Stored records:
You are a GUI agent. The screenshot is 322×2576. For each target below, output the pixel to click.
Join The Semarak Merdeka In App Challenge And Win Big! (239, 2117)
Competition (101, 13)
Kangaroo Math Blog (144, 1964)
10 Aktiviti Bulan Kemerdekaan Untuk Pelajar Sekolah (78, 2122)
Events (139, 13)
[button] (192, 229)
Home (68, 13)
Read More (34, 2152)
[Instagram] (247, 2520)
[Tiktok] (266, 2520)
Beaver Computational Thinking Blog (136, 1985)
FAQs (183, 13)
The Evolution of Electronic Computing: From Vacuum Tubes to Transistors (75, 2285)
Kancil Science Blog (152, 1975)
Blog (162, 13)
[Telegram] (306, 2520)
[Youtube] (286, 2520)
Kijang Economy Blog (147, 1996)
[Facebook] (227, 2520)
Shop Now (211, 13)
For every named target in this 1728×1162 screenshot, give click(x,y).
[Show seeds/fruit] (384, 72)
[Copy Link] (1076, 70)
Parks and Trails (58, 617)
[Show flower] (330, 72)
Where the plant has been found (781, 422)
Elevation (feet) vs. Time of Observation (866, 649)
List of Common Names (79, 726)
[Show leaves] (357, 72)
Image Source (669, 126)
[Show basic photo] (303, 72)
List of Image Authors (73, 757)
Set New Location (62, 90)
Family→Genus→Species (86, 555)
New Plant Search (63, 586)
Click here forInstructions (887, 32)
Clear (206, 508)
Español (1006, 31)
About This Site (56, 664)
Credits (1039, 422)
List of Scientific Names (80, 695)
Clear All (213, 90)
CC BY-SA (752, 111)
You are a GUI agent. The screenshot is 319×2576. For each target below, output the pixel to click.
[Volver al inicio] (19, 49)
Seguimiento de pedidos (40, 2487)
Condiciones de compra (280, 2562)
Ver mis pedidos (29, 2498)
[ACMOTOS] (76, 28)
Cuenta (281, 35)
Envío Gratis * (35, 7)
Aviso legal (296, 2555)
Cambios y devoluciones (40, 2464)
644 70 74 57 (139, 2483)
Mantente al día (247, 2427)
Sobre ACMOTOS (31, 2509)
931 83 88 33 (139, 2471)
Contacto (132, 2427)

* **Required work**
Retype each record in full, please.

* **Result of the exercise**
You are a GUI agent. The screenshot is 322×2576. For each target below, output the pixel to click.
Join The Semarak Merdeka In App Challenge And Win Big! (239, 2117)
Competition (101, 13)
Kangaroo Math Blog (144, 1964)
10 Aktiviti Bulan Kemerdekaan Untuk Pelajar Sekolah (78, 2122)
Events (139, 13)
[button] (192, 229)
Home (68, 13)
Read More (34, 2152)
[Instagram] (247, 2520)
[Tiktok] (266, 2520)
Beaver Computational Thinking Blog (136, 1985)
FAQs (183, 13)
The Evolution of Electronic Computing: From Vacuum Tubes to Transistors (75, 2285)
Kancil Science Blog (152, 1975)
Blog (162, 13)
[Telegram] (306, 2520)
[Youtube] (286, 2520)
Kijang Economy Blog (147, 1996)
[Facebook] (227, 2520)
Shop Now (211, 13)
For every named target in this 1728×1162 screenshot, give click(x,y).
[Show seeds/fruit] (384, 72)
[Copy Link] (1076, 70)
Parks and Trails (58, 617)
[Show flower] (330, 72)
Where the plant has been found (781, 422)
Elevation (feet) vs. Time of Observation (866, 649)
List of Common Names (79, 726)
[Show leaves] (357, 72)
Image Source (669, 126)
[Show basic photo] (303, 72)
List of Image Authors (73, 757)
Set New Location (62, 90)
Family→Genus→Species (86, 555)
New Plant Search (63, 586)
Click here forInstructions (887, 32)
Clear (206, 508)
Español (1006, 31)
About This Site (56, 664)
Credits (1039, 422)
List of Scientific Names (80, 695)
Clear All (213, 90)
CC BY-SA (752, 111)
You are a GUI agent. The screenshot is 319×2576. For each target below, output the pixel to click.
[Volver al inicio] (19, 49)
Seguimiento de pedidos (40, 2487)
Condiciones de compra (280, 2562)
Ver mis pedidos (29, 2498)
[ACMOTOS] (76, 28)
Cuenta (281, 35)
Envío Gratis * (35, 7)
Aviso legal (296, 2555)
Cambios y devoluciones (40, 2464)
644 70 74 57 (139, 2483)
Mantente al día (247, 2427)
Sobre ACMOTOS (31, 2509)
931 83 88 33 (139, 2471)
Contacto (132, 2427)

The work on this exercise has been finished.